Forget not that the earth delights to feel your bare feet and the winds long to play with your hair. ~Kahlil Gibran
It has arrived. Finally! Spring, that is. How does your garden grow?
My garlic is doing well. My snow peas have popped up. My spinach is growing real leaves. My Aichi cabbage, broccoli, bok choy, and strangely enough, oregano are growing well. The oregano in the driveway container is growing quickly. It is large enough to harvest and dry (which I hope to do this week). I still need to plant my potatoes. I did plant onion sets, and the ones started less than a week ago are already growing, some almost 6 inches tall. I sowed Swiss chard and Romano green beans. The beets are growing slowly but they don’t get enough sun where they are. I will be sowing a small section in a very sunny location this week. I bet the newly sown beets bypass the shady beets in short order.
I cut down five saplings with a hatchet (it took me hours because I am such a wimp) and built a teepee trellis for green beans and cucumbers. My tall boys helped me get it standing straight (mostly) and secured at the top while I dug out holes for the poles to be buried a few inches at least. My 13 year old and I dug out the ground at the base, preparing for planting. I added manure last week, and sowed Romano green beans on the shadiest side yesterday. It just needs the string added between the poles and it will be ready to support vine crops.
I completed the front garden expansion and deeply watered to gauge how much watering would be required for what depth. I checked it this morning to see how well the soil is holding moisture. It was moist, but not too moist, and it hadn’t dried out overnight, even the top inch. So far so good.
I need an afternoon to sew grow bags. Then I need the soil fairy to visit my house while I am sleeping so I don’t need to haul soil for the two remaining new raised beds and all of those grow bags I plan on using to grow potatoes, tomatoes, peppers and eggplant. I am going to experiment with placing the grow bags at the edge of the driveway on the blacktop so that my plants get the heat they so love but is usually missing up here in Connecticut. I think this will be the best I can do without a greenhouse.
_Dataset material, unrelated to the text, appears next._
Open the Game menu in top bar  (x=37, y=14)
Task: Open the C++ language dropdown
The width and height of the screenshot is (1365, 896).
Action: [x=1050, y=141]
The seedlings I started indoors are doing well. The tomato plants that I moved to the south-facing bay window are huge, green, and healthy. I will be moving more of my seedlings to that location this week, especially the peppers and eggplants. I got the idea of using plastic drinking cups for potting on seedlings from a Facebook group called Winter Sowers. And I had some in my emergency supplies which I immediately raided. Then I raided the containers in my deck garden for the soil. Took me a few days to pot up my little seedlings but once I did, they began to grow quickly.
To help harden them off, I open all three windows so that they get cool air and direct sunlight for part of the afternoon. Since we turned off the heat it works perfectly. Cools the house down, too, which tends to warm up as the day goes on (it is extremely energy efficient and will get warmer and warmer with cooking, dishwasher use, baking, even tv and computer use throughout the day). By the afternoon, I am ready for some cool air.
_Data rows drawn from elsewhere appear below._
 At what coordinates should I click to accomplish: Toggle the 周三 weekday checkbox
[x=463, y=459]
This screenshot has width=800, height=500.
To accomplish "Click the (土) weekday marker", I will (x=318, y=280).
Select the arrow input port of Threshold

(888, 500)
An online friend shared with me his tricks for growing large garlic. One of the tricks he recommended was weekly spraying with fish emulsion. I finally got around to doing so and hit all the rest of my seedlings as well as my emerging perennials. The spinach looked like it had a shot of vitamins within 24 hours. Amazing. I used 1/8 cup per gallon. Some people use just 1 Tablespoon per gallon, and I will probably do that for three weeks, then 1/8 cup for week 4. I also added organic blood meal to the soil. Some crops got some organic all-around fertilizer scratched into the soil before planting. Last year I didn’t have the funds to buy fertilizers, or the energy to apply them. This year I plan to not only fertilize but possibly apply Bt to my corn and squash plants to avoid vine and corn borers. I also plan to spray my squash with copper for powdery mildew which did almost as much damage as the vine borers. I got hit with everything last year. It doesn’t help that my garden areas have shady times during the day.
My compost “pile” is making some nice-looking compost. I still need to build the 2-compartment compost unit from pallets which I put aside for that purpose. And I need to buy a fork for turning the pile.
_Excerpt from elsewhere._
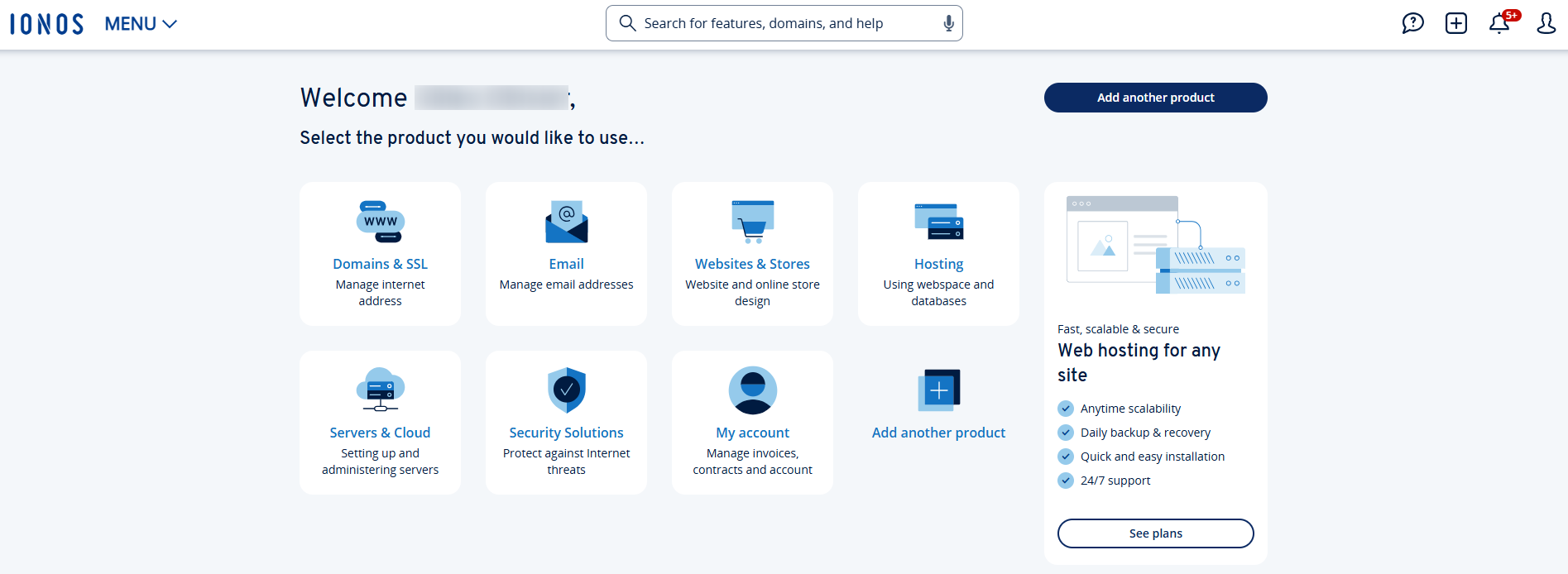Image resolution: width=1568 pixels, height=574 pixels.
Task: Expand the MENU dropdown
Action: click(141, 24)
I plan to make some simple leaf compost piles from chicken wire which I already possess. Then you just pull up the wire, then shovel or fork the compost into the moved wire basket for an easy turn. I really want leaf mould for my flower beds.
I have 2.5 weeks remaining in the semester then I will be able to devote much more time to the garden and sewing and crocheting and a big summer project I have planned that should improve my situation greatly. So much to do!